WORK INSTRUCTION 1. In the article on Djokovic's visa cancellation, how many Medevac refugees remain in the Park Hotel in Melbourne?
WORK INSTRUCTION 2. Retype the article on Djokovic's visa cancellation word for word, between "Border Force agents" and "or even none.", inclusive.

START EXCERPT

How Novak Djokovic got any sort of exemption to get into Australia remains a mystery. Despite claims from Tennis Australia that Djokovic’s exemption was the result of a blind selection process, it smacks of special pleading—one rule for celebrities and another for citizens, refugees and others who still cannot come here.
If Djokovic had been an au pair who had the immigration minister’s number when he landed perhaps none of this would have happened.
Morrison no doubt thinks cancelling Djokovic’s visa is a popular move and a great diversion from the complete fiasco of the cost and availability of rapid antigen tests or RATs.
But whatever we think of Djokovic, the fiasco surrounding his visa cancellation and subsequent detention has thrown a light on the arbitrary abyss that is the Australian immigration system.
Someone in Immigration approved Djokovic’s visa before he got onto the plane in Doha. He got on the plane understanding that the Australian government had approved his entry. In that regard, Djokovic was duped.
Visa cancellation is a little-known immigration power that is far more devastating when it is wielded at the border against people seeking asylum. Border Force is known to have cancelled the visas of Saudi women fleeing violence, putting the women on planes back to Saudi Arabia.
Border Force agents also prowl departure lounges of international airports looking for potential asylum-seekers whose visas can be cancelled.
Character
Even when there is enough legal and community support to prevent Border Force putting asylum-seekers on a plane, they can spend months and years in immigration detention.
Around three-quarters of people in detention in Australia are what’s called 501s, permanent residents and other non-citizens whose visas have been cancelled (under section 501 of the Migration Act) after being sentenced to imprisonment for 12 months or longer. The immigration minister has broad powers to cancel visas on character grounds for those with lesser sentences or even none.
Detaining Djokovic in the Park Hotel in Melbourne has also meant that almost every TV report and international article highlighting the plight of Djokovic has also highlighted the plight of the 36 Medevac refugees who are still in that hotel-prison more than two years after the government brought them to Australia following six years of detention in PNG and Nauru.
Now refugees detained in the Park are demanding that Djokovic be released. Adnan Choopani, an ex-Manus refugee, told American TV, “I don’t wish detention for nobody … detention places are the same as hell.”

END EXCERPT
START ENTRIES SUPPLIED

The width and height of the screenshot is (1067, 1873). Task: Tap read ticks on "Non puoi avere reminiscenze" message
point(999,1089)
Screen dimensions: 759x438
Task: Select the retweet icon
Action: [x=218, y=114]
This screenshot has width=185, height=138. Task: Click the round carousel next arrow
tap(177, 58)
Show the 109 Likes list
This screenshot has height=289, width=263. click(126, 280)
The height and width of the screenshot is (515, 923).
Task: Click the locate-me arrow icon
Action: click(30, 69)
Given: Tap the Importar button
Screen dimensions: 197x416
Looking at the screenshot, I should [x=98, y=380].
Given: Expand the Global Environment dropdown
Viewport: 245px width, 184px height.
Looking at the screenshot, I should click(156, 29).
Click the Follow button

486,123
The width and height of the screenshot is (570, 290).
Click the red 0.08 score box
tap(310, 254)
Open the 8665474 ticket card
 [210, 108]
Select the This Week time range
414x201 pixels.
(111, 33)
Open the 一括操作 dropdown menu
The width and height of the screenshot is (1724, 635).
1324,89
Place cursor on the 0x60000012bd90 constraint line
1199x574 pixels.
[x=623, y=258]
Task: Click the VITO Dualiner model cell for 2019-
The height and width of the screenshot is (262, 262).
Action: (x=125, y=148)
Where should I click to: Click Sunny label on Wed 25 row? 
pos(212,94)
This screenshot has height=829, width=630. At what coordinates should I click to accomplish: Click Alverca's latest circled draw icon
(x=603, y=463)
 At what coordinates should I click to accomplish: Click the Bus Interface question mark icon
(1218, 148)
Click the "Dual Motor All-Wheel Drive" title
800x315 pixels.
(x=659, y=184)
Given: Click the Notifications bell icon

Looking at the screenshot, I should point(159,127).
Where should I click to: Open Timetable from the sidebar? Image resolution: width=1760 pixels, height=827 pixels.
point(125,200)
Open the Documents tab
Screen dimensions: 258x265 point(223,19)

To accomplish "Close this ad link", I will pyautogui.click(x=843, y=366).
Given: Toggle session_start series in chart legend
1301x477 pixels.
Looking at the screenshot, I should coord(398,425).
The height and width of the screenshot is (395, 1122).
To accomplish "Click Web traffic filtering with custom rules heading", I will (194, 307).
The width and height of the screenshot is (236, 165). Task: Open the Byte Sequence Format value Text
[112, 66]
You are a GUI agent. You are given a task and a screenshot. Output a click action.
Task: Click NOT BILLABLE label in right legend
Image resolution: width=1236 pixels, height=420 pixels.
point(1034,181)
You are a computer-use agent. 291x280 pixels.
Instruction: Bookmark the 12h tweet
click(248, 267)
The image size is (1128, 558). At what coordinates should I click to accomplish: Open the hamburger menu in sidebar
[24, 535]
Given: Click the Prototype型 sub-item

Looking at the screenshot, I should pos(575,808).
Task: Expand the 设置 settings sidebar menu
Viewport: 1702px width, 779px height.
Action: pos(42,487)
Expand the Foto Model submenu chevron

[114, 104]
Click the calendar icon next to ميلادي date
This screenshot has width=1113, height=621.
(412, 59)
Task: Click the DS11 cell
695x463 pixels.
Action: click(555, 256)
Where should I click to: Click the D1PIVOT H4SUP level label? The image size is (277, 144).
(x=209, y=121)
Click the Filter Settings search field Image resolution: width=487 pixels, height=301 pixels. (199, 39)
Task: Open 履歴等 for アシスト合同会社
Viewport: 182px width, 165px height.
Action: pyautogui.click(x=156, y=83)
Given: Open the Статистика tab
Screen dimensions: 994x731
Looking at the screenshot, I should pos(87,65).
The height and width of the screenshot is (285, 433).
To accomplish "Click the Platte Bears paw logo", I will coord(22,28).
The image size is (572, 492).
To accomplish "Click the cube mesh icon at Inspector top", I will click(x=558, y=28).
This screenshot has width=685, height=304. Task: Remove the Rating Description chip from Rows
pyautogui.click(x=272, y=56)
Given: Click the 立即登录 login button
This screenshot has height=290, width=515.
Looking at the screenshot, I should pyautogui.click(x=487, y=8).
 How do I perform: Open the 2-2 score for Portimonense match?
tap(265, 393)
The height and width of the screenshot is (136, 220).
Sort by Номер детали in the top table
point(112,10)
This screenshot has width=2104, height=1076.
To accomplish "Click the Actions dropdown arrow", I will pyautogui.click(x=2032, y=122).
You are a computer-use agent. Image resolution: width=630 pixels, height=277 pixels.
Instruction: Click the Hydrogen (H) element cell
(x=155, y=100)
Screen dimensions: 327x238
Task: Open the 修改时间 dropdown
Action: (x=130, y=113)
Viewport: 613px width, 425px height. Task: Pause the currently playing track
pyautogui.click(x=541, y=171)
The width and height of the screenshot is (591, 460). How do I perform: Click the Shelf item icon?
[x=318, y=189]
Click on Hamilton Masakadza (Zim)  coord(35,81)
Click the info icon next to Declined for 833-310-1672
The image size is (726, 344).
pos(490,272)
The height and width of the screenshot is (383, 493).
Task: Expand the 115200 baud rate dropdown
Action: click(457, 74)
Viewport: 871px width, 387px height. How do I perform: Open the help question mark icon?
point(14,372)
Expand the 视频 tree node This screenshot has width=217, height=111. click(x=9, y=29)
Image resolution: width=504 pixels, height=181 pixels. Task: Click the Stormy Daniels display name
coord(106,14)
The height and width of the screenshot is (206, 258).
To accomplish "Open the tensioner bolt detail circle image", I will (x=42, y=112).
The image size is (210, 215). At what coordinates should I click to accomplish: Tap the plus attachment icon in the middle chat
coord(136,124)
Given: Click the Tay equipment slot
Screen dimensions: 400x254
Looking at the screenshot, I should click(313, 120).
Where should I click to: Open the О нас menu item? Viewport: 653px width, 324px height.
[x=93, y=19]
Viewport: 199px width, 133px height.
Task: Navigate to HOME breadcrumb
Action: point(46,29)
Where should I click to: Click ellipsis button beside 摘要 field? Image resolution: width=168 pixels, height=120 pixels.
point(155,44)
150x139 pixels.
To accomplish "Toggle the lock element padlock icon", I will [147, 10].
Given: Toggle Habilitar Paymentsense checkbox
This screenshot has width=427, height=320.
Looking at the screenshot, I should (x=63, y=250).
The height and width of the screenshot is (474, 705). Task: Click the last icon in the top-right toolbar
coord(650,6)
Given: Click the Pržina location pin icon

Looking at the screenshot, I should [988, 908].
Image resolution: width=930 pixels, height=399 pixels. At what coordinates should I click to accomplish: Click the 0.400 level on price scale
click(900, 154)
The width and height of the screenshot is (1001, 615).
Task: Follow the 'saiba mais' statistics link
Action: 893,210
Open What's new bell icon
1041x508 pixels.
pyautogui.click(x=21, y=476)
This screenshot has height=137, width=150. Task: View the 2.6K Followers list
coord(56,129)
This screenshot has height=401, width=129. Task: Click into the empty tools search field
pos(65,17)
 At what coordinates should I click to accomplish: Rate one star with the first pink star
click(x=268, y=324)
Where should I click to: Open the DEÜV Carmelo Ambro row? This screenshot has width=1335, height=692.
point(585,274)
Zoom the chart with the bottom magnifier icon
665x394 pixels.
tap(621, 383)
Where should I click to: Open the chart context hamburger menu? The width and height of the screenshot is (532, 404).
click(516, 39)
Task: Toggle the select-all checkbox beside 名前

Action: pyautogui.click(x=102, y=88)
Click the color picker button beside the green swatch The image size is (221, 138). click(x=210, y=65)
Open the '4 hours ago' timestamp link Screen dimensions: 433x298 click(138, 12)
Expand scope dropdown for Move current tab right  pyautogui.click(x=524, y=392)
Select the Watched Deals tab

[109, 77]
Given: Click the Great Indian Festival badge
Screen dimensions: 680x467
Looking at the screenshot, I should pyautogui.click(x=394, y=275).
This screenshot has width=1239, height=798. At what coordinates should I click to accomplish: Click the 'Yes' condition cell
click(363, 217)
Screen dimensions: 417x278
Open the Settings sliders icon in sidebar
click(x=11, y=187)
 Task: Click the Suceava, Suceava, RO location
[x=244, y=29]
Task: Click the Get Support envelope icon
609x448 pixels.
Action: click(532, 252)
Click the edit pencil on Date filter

END ENTRIES SUPPLIED

ANSWER BOX 1. 36 Medevac refugees.

ANSWER BOX 2.
Border Force agents also prowl departure lounges of international airports looking for potential asylum-seekers whose visas can be cancelled.
Character
Even when there is enough legal and community support to prevent Border Force putting asylum-seekers on a plane, they can spend months and years in immigration detention.
Around three-quarters of people in detention in Australia are what’s called 501s, permanent residents and other non-citizens whose visas have been cancelled (under section 501 of the Migration Act) after being sentenced to imprisonment for 12 months or longer. The immigration minister has broad powers to cancel visas on character grounds for those with lesser sentences or even none.